25 March 2009

The Bagnowka Project: Photos, videos, maps

Here's a look at pre-Holocaust towns in a video created by Tomek Wisniewski from historic footage and photos taken in Eastern European towns and shtetls. His The Bagnowka Project website offers extensive Polish Jewish cemetery information and additional useful links, old pre-war Polish and Eastern European maps.

Thank you to Reeva Kimble of Eugene, Oregon for this pointer to the video and the website.

Among the maps, I found a 1915 view of Suchostaw my maternal grandfather's shtetl, Suchostaw, which has been part of Galicia, Poland, Russia and is now in Ukraine.



The Project has its own YouTube channel with some 25 current videos. I viewed one for the forgotten town of Orla, which Wisniewski says does not appear on any tourist map. Its magnificent synagogue is still standing, unused and ignored, although some preservation work was undertaken in the 1980s. View it here.

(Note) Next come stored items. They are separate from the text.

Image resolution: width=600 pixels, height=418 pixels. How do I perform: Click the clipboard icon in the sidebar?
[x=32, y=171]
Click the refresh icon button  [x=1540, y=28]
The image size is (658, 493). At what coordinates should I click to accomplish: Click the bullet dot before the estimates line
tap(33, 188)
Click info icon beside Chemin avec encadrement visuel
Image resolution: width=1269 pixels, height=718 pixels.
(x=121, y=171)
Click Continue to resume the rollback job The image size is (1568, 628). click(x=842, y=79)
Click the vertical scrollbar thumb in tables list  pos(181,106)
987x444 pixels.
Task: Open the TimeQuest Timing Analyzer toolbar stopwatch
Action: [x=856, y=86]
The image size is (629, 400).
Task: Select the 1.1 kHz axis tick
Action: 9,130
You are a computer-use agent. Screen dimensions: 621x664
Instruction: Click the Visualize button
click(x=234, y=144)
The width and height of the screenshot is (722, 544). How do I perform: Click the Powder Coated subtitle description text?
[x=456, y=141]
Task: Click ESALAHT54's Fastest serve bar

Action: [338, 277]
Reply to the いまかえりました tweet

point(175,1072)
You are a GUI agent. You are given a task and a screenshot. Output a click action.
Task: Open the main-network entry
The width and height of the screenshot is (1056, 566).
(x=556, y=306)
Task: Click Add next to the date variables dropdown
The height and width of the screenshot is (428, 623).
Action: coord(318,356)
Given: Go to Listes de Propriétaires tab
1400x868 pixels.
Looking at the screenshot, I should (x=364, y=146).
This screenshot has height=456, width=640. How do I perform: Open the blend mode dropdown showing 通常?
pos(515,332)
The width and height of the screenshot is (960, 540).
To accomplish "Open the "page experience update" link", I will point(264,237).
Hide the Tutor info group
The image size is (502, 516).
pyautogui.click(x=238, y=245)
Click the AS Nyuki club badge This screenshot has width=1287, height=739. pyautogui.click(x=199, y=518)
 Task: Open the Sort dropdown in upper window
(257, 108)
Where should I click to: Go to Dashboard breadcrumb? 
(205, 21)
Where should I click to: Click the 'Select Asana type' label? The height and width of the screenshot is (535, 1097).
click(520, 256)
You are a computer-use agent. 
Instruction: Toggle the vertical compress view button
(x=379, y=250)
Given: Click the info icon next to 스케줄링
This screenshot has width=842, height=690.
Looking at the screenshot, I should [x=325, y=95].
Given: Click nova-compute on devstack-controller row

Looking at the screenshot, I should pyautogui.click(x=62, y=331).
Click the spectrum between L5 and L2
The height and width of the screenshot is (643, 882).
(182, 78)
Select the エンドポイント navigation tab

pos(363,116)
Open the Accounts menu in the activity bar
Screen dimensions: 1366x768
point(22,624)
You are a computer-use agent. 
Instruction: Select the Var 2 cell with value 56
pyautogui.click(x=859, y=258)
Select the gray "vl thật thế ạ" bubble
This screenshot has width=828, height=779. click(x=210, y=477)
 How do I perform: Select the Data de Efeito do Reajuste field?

The website currently includes 60,000 images and videos from Poland, Lithuania, Belarus and Ukraine, with galleries on history, culture, cemeteries, synagogues, wooden architecture and more. Users are invited to submit photographs, videos and other information to assist all researchers.

The Bagnowka Project has been set up by a group of historians, linguists, journalists, naturalists and guides, united by a common interest in the history of Poland and the eastern borderlands, and their cultural and ethnic legacy.

Our members include authors, collectors of old photographs and maps, professors of diverse languages, specialists in archival work and genealogy, and people responsible for mounting exhibitions and creating internet sites dealing with these matters.

It is our sincere wish that the passion we share in preserving and disseminating the resources gathered here will inspire our audience to recognize that both the richness and harshness experienced by the varied cultures of Poland must be preserved in order to understand the present and move toward a more peaceful and tolerant future.

This wish again is reflected in the symbol of our project - Bagnówka, three distinct religious cemeteries that today adjoin peacefully in northeastern Poland.
Thank you to Reeva Kimble of Portland, Oregon, for this head's-up.